(Dataset entries)
## START
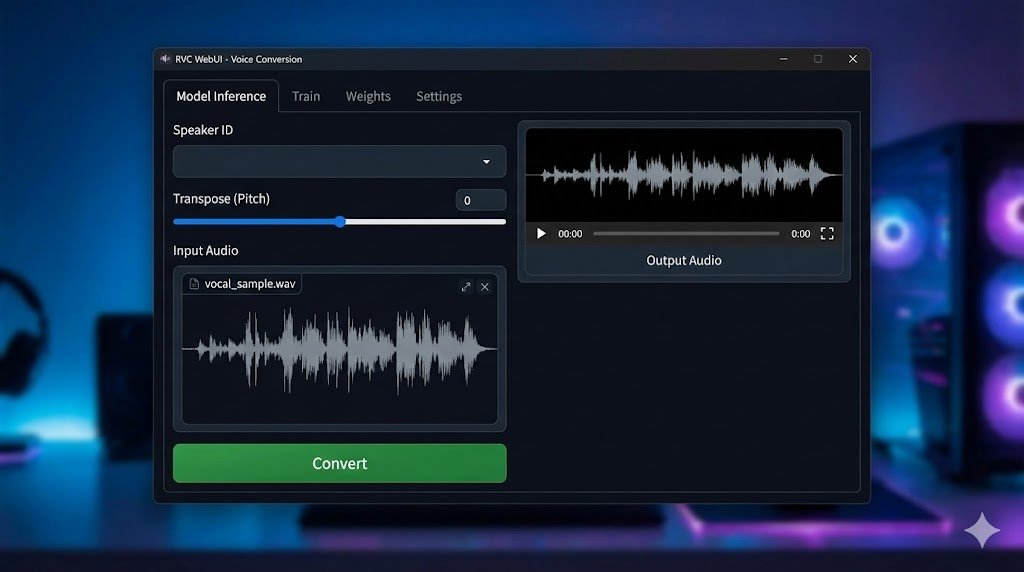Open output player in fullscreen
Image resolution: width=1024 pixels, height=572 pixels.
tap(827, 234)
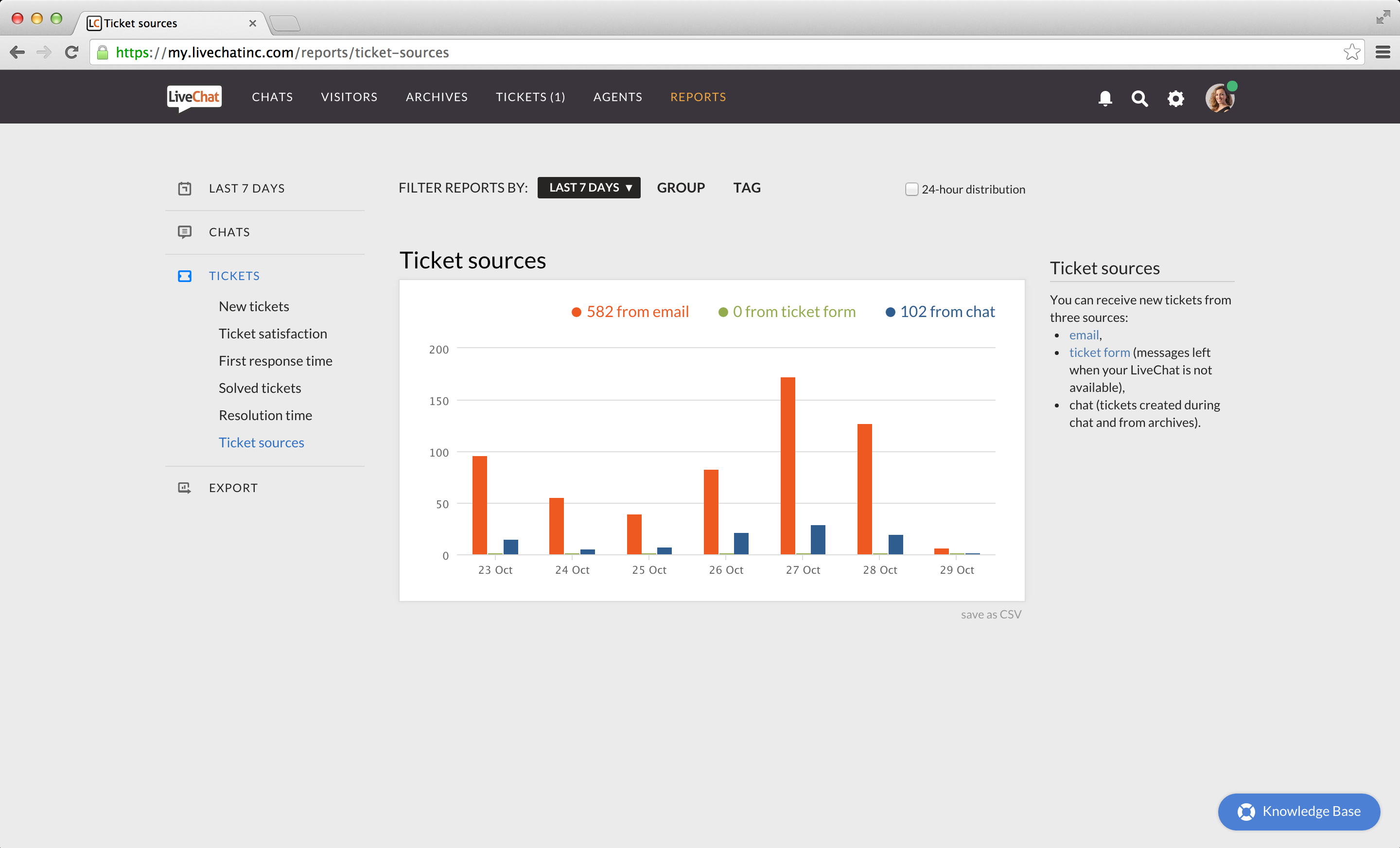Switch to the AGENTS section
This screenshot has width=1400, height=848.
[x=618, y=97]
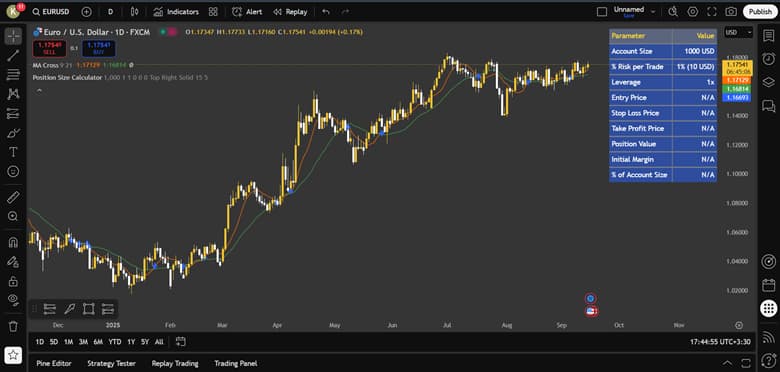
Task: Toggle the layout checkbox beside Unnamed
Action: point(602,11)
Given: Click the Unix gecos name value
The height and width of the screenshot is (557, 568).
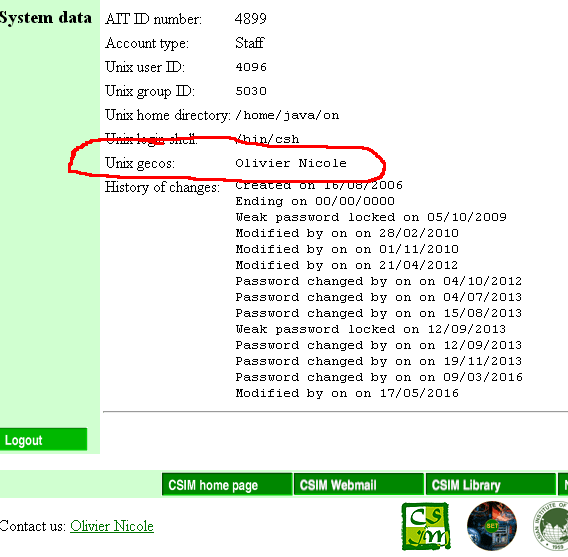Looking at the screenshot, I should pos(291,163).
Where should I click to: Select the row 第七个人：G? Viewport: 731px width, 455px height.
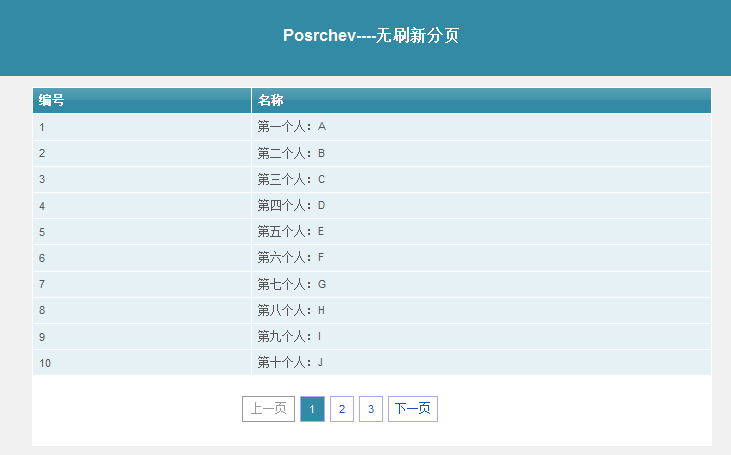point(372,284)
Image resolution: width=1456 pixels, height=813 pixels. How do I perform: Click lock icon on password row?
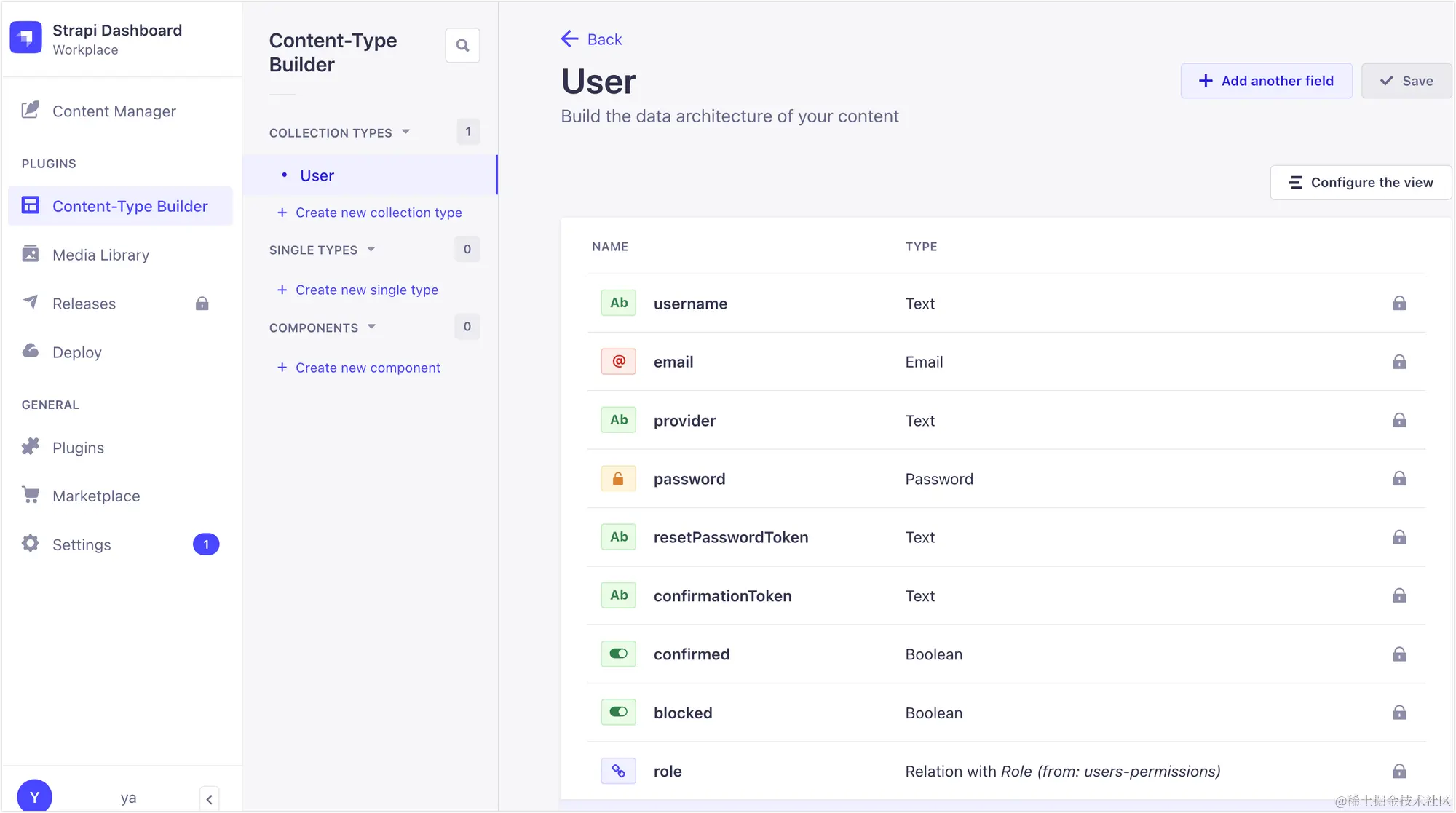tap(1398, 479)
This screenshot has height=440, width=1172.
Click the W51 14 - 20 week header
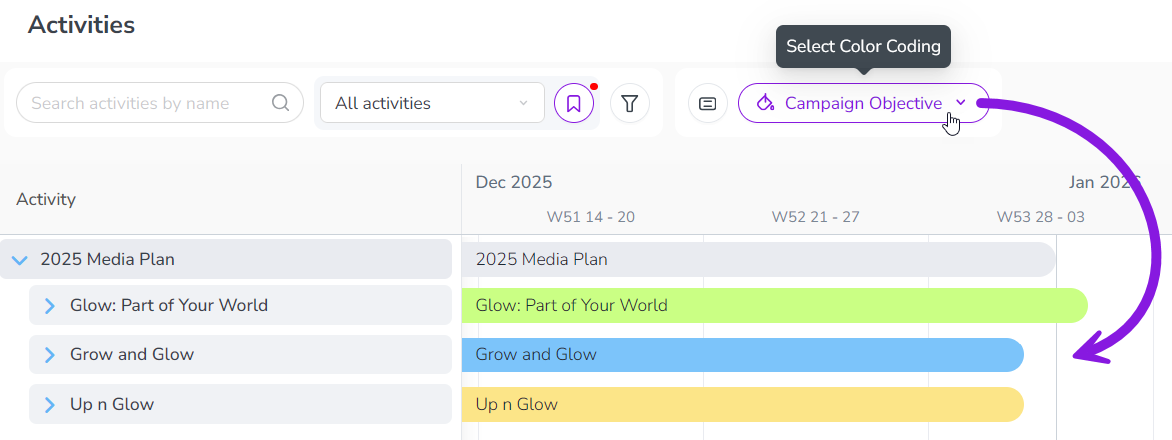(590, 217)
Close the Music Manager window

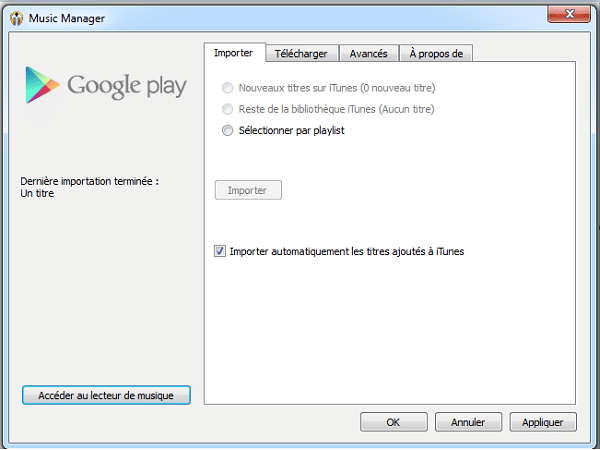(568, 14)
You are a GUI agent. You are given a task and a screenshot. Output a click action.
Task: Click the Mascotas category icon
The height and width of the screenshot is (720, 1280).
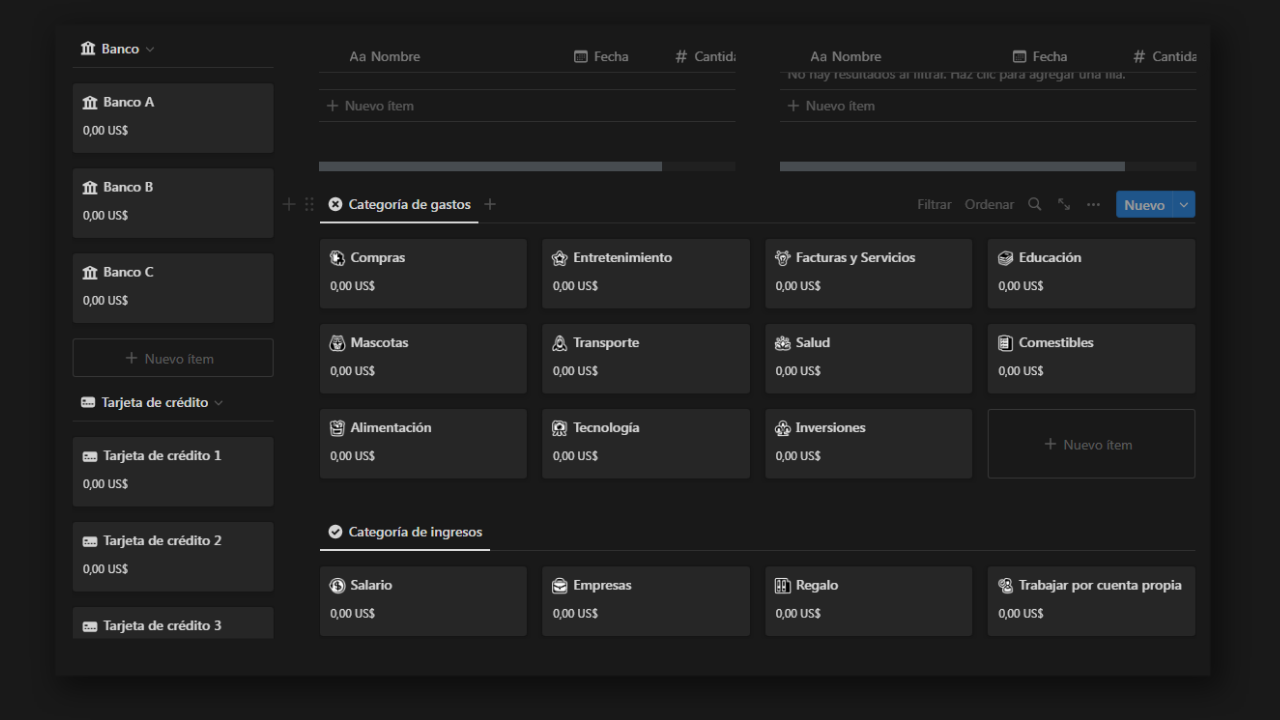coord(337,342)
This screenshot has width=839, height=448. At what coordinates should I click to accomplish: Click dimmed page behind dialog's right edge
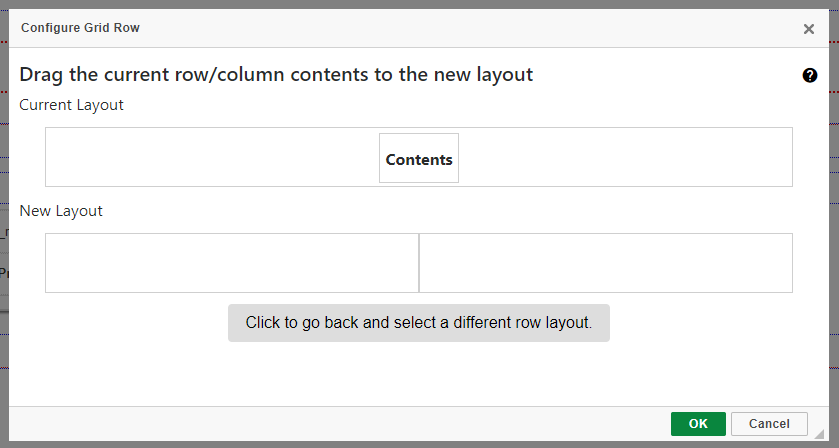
## END
### [TASK REQUIREMENTS]
Count the lines in the items above that contain the string "height", treating case as significant. Reply with only the number.

### [RESULT FOR THIS EXERCISE]
8